In contrast to MR-imaging, MR-spectroscopy gave more detailed information about the chemical composition of the examined tissues. Lipids in human adipose tissue mainly consist of tri-acylglycerol. Themost frequent fatty acids are oleic acid (39 %), palmitic acid (26 %) and linolic acids (15%) (11). MR-spectroscopy can determine the amount of CH₃ and CH₂ groups in these fatty acids (12). Methyl groups at the end of the fatty acids chain induce a shift of 0.9 parts per million (ppm). Methylene groups in the middle of the chain introduce a shift at 1.3 ppm (12). The ratios of the peak areas indicate the length of saturated alkyl chain. Table 1 shows similar ratios for the two lipomas and for the subcutaneous fat. Therefore, the length of the chain of fatty acids in lipomas and subcutaneous fat must be in the same range and should be structuraly similar. The calculated theoretical ratio of intensities for the signals at 1.3 ppm and 0.9 ppm of olefinic acid is 6.7:1 because only 10 CH₂ groups have a resonance around 1.3 ppm. The other CH₂ groups are either in the vicinity of the carboxy group resulting in a resonance frequency of 2.36 ppm for the closest CH₂ group and 1.65 ppm for the following CH₂ group or 2.07 ppm in the neighbourhood of the ethylene group (12). This calculated ratio is very close to the measured value of lipoma from patient B and within the limits of measurements for lipoma from patient A and the subcutaneous fat.

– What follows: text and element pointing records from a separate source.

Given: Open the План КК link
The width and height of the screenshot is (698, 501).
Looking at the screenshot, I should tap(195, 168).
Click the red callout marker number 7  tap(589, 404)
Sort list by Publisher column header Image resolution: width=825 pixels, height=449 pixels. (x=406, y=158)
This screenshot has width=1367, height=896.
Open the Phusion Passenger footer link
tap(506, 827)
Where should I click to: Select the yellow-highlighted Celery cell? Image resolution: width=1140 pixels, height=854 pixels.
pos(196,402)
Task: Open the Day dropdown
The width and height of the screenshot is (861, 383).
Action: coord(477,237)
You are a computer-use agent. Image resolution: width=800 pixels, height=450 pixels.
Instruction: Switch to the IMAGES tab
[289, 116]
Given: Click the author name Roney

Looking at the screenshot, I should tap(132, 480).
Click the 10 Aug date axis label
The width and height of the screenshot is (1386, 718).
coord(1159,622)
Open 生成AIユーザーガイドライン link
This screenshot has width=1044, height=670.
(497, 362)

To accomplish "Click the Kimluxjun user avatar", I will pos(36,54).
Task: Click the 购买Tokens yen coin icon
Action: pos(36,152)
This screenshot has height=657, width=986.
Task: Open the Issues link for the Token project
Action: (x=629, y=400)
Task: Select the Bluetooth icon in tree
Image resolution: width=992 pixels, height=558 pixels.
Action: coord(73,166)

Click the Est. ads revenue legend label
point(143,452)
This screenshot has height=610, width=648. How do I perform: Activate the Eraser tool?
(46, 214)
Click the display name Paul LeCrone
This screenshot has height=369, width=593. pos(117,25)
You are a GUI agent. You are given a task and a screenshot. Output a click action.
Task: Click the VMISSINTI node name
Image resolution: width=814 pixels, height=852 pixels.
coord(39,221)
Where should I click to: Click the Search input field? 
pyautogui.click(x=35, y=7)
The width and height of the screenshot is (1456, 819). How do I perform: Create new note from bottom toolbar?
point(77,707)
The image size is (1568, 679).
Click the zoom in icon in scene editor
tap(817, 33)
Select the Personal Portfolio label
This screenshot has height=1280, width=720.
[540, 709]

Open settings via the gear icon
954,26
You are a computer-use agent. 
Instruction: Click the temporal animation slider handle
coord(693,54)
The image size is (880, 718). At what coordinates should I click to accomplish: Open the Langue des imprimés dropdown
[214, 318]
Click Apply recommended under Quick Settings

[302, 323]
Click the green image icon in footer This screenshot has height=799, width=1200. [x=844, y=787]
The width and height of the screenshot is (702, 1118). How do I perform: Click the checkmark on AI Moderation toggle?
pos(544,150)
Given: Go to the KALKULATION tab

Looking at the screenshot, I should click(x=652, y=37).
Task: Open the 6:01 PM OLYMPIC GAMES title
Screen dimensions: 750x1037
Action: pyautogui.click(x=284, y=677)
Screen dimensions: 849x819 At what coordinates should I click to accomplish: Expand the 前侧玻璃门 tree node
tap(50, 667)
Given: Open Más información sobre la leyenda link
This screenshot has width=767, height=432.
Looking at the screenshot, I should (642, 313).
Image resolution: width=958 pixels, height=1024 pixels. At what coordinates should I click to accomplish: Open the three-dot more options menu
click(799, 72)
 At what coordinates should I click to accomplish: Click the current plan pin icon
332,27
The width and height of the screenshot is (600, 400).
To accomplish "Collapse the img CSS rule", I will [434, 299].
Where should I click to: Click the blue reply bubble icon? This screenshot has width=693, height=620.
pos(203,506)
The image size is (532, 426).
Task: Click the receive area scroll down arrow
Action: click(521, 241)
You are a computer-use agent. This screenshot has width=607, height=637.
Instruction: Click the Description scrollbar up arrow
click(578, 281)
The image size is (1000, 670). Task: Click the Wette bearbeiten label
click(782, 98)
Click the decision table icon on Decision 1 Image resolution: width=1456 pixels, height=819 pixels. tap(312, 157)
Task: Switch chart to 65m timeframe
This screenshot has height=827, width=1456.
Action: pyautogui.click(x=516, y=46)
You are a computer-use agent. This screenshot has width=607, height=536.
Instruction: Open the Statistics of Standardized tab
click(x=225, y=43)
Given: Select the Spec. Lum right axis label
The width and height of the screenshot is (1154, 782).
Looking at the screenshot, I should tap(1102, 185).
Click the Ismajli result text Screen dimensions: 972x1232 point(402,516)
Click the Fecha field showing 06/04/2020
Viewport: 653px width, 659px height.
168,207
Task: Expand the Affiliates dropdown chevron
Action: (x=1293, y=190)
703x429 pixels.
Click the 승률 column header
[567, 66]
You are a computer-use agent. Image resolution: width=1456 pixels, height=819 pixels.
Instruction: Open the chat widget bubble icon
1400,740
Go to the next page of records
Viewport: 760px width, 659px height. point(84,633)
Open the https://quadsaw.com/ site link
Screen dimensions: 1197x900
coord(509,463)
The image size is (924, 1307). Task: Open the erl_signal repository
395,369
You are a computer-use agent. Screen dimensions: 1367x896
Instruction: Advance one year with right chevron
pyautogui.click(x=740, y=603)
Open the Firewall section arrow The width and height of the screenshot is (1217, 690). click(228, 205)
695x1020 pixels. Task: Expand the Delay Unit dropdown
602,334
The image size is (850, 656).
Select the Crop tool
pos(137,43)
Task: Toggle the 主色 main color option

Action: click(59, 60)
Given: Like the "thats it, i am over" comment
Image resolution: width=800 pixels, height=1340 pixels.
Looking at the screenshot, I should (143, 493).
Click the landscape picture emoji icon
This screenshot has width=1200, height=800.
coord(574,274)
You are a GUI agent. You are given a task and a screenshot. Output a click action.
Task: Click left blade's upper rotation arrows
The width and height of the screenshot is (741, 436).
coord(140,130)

In comparison, the ratios found for glioblastomas are much smaller, indicating shorter hydro-carbon chains for the lipid-like substances in tumor tissues. If all these substances consist of saturated fatty acids, the MR-data suggest a C8:0 type. The reduced linewidth found for the lipid resonances in glioblastomas support the idea of a shorter alkyl chain length in these tissues due to a higher mobility of molecules.

The unsaturated parts of the chains are visible in the in vivo spectra of lipomas and fat tissue acquired without water suppression. figure 4 shows an extra resonance at 5.3 ppm originating from unsaturated parts of the chains (12, 13).

Our ex vivo data confirm the in vivo results (Table 1). Taking into account the long repetition time and the missing echo time, the ex vivo values were not effected by T1 and T2, suggesting that the in vivo ratios were not influenced by this two relaxation times either.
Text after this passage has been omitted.